Performance Analysis of China Ethylene Plants by Measuring Malmquist Production Efficiency Based on an Improved Data Envelopment Analysis Cross-Model

Data envelopment analysis (DEA) has been widely used for efficiency evaluation of industrial plants. A conventional DEA model may easily lead to the situation where more than one-third of efficiency values are set to 1, so it is hard to analyze the pros and cons of the multi-decision-making units. The DEA cross-model can distinguish the pros and cons of the effective decision-making units, but it is unable to indicate the improvement direction of the ineffective decision-making units. This paper proposes an efficiency analysis method based on an improved DEA cross-model, which can get higher efficiency discrimination in identifying the efficiency state of the decision-making units compared with the conventional DEA model. The improved DEA cross-model avoids the impacts of unreasonable weight allocation of input and output indices. Meanwhile, self-evaluation of the improved DEA cross-model with the slack variables can find the improvement direction of the ineffective decision-making units. Also, the Malmquist productivity index (MPI) based on the improved DEA cross-model can comprehensively consider various input–output factors and obtain dynamic consistent analysis performance of industrial plants.
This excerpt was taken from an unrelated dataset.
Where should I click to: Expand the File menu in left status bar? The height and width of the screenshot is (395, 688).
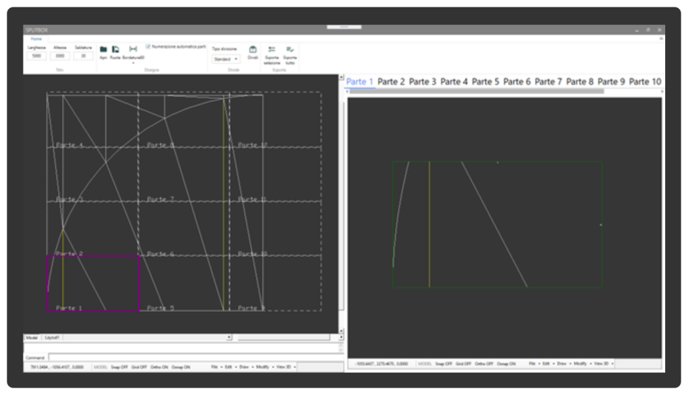click(x=215, y=367)
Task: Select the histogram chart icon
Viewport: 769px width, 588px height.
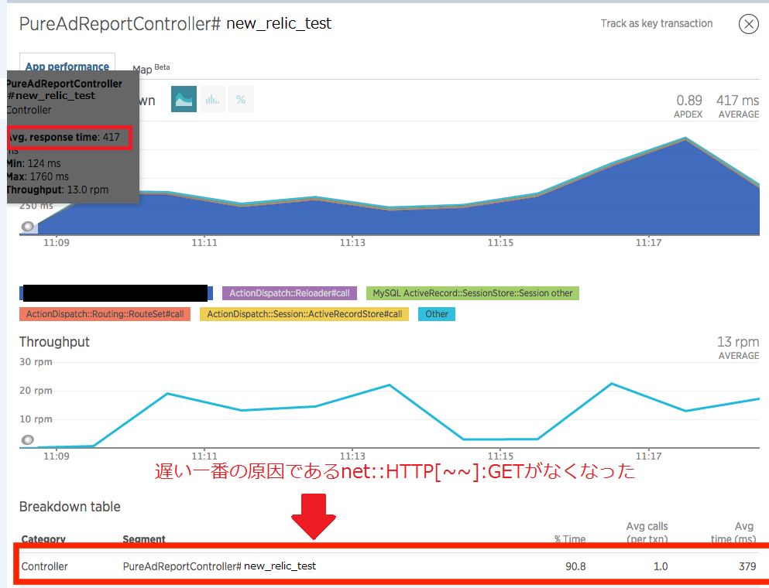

To get relative effectiveness of ethylene plants under different technologies and different scales, the performance analysis of 19 ethylene plants in China were executed by proposed MPI. According to the results, various indices of MPI are evaluated over time by the improved DEA cross-model to obtain the root causes and direction of performance improvement of ethylene plants. As a result, the method proposed in this paper is effective and practical.